How to prove the discrete reliability for nonconforming finite element methods (1808.03535v2)

Abstract: Optimal convergence rates of adaptive finite element methods are well understood in terms of the axioms of adaptivity. One key ingredient is the discrete reliability of a residual-based a posteriori error estimator, which controls the error of two discrete finite element solutions based on two nested triangulations. In the error analysis of nonconforming finite element methods, like the Crouzeix-Raviart or Morley finite element schemes, the difference of the piecewise derivatives of discontinuous approximations to the distributional gradients of global Sobolev functions plays a dominant role and is the object of this paper.
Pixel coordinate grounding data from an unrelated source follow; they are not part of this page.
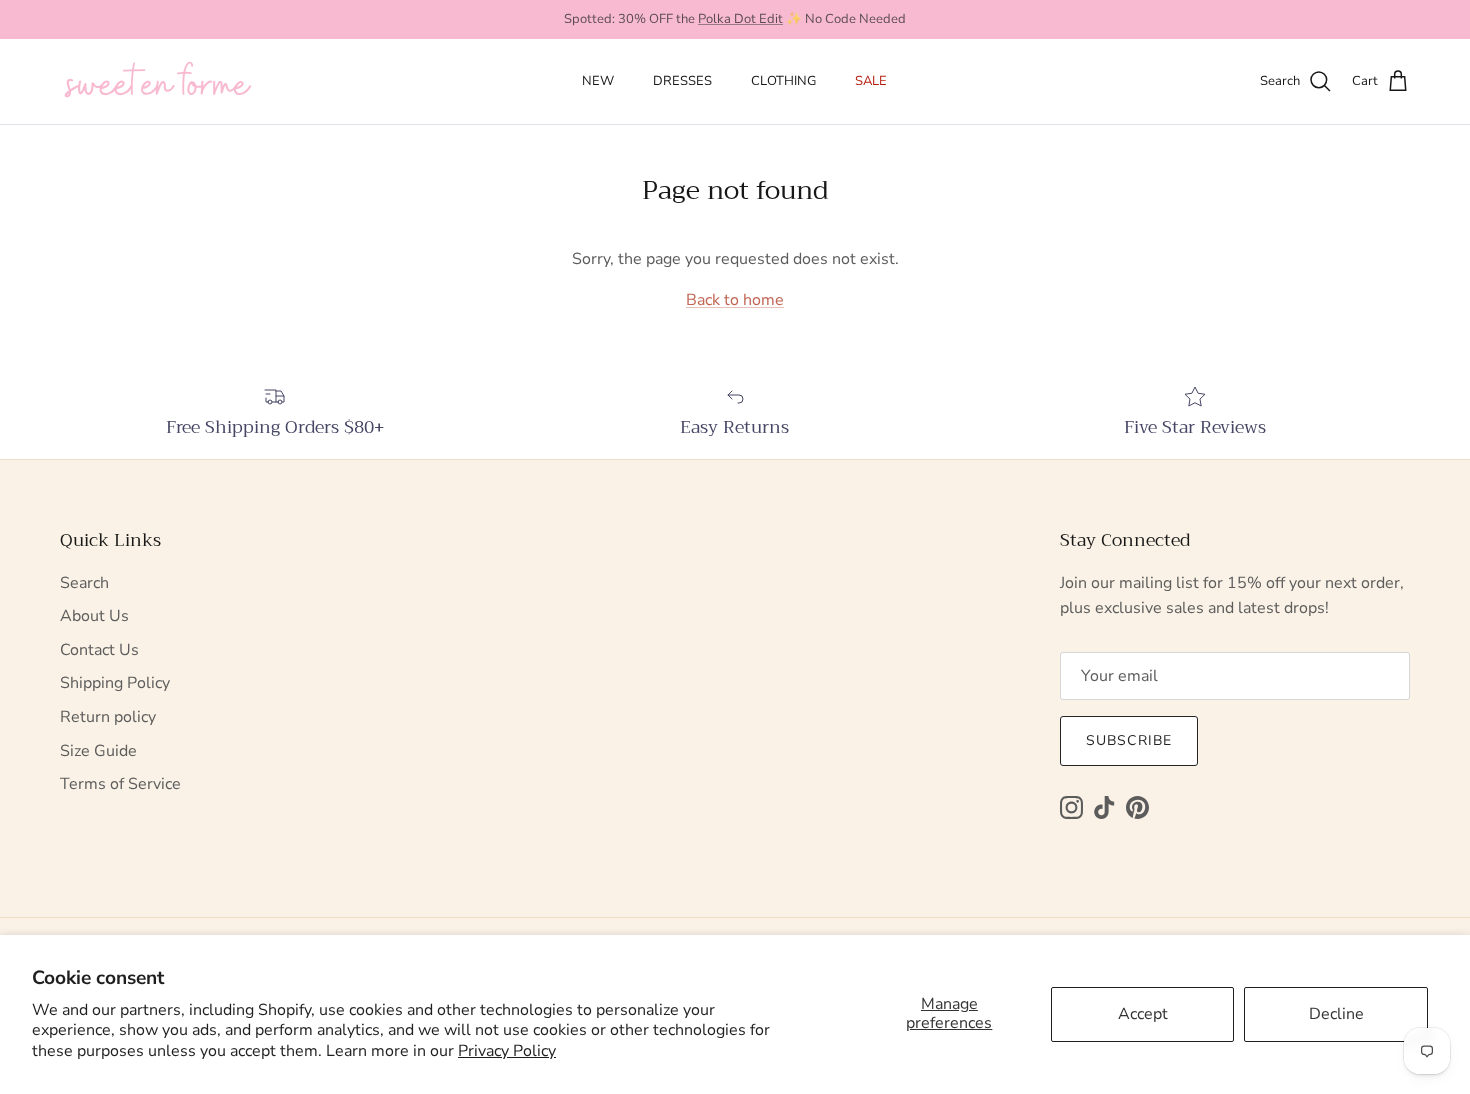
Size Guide (98, 751)
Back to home (735, 300)
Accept (1143, 1014)
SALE (871, 81)
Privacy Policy (507, 1051)
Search (84, 583)
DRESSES (682, 81)
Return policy (108, 717)
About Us (94, 616)
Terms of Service (120, 784)
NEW (598, 81)
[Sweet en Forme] (157, 82)
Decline (1336, 1014)
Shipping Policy (115, 683)
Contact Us (99, 650)
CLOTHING (783, 81)
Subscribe (1129, 740)
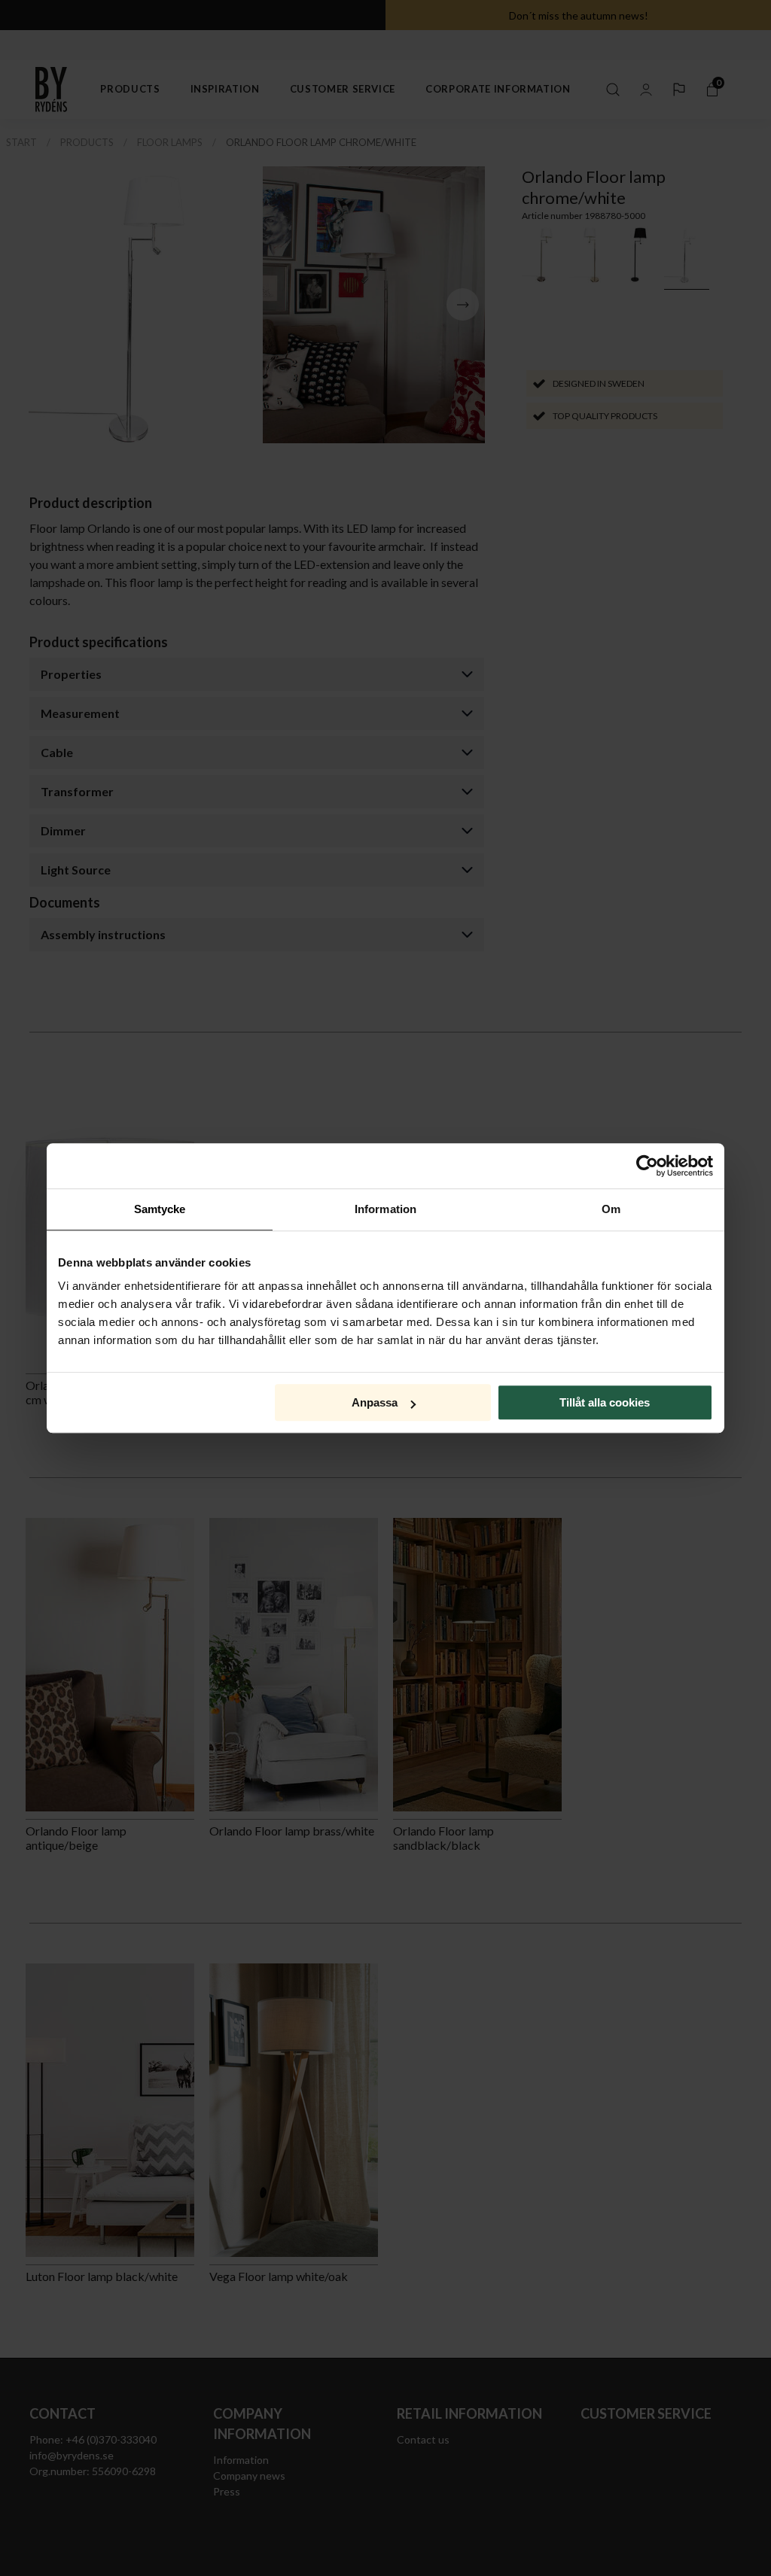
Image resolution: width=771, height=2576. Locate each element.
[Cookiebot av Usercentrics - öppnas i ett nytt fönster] (647, 1165)
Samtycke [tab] (160, 1209)
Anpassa (375, 1402)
The nonconforming interpolation operator, which comes natural with the definition of the aforementioned nonconforming finite element in the sense of Ciarlet, allows for stability and approximation properties that enable direct proofs of the reliability for the residual that monitors the equilibrium condition. The novel approach of this paper is the suggestion of a right-inverse of this interpolation operator in conforming piecewise polynomials to design a nonconforming approximation of a given coarse-grid approximation on a refined triangulation. The results of this paper allow for simple proofs of the discrete reliability in any space dimension and multiply connected domains on general shape-regular triangulations beyond newest-vertex bisection of simplices. Particular attention is on optimal constants in some standard discrete estimates listed in the appendices.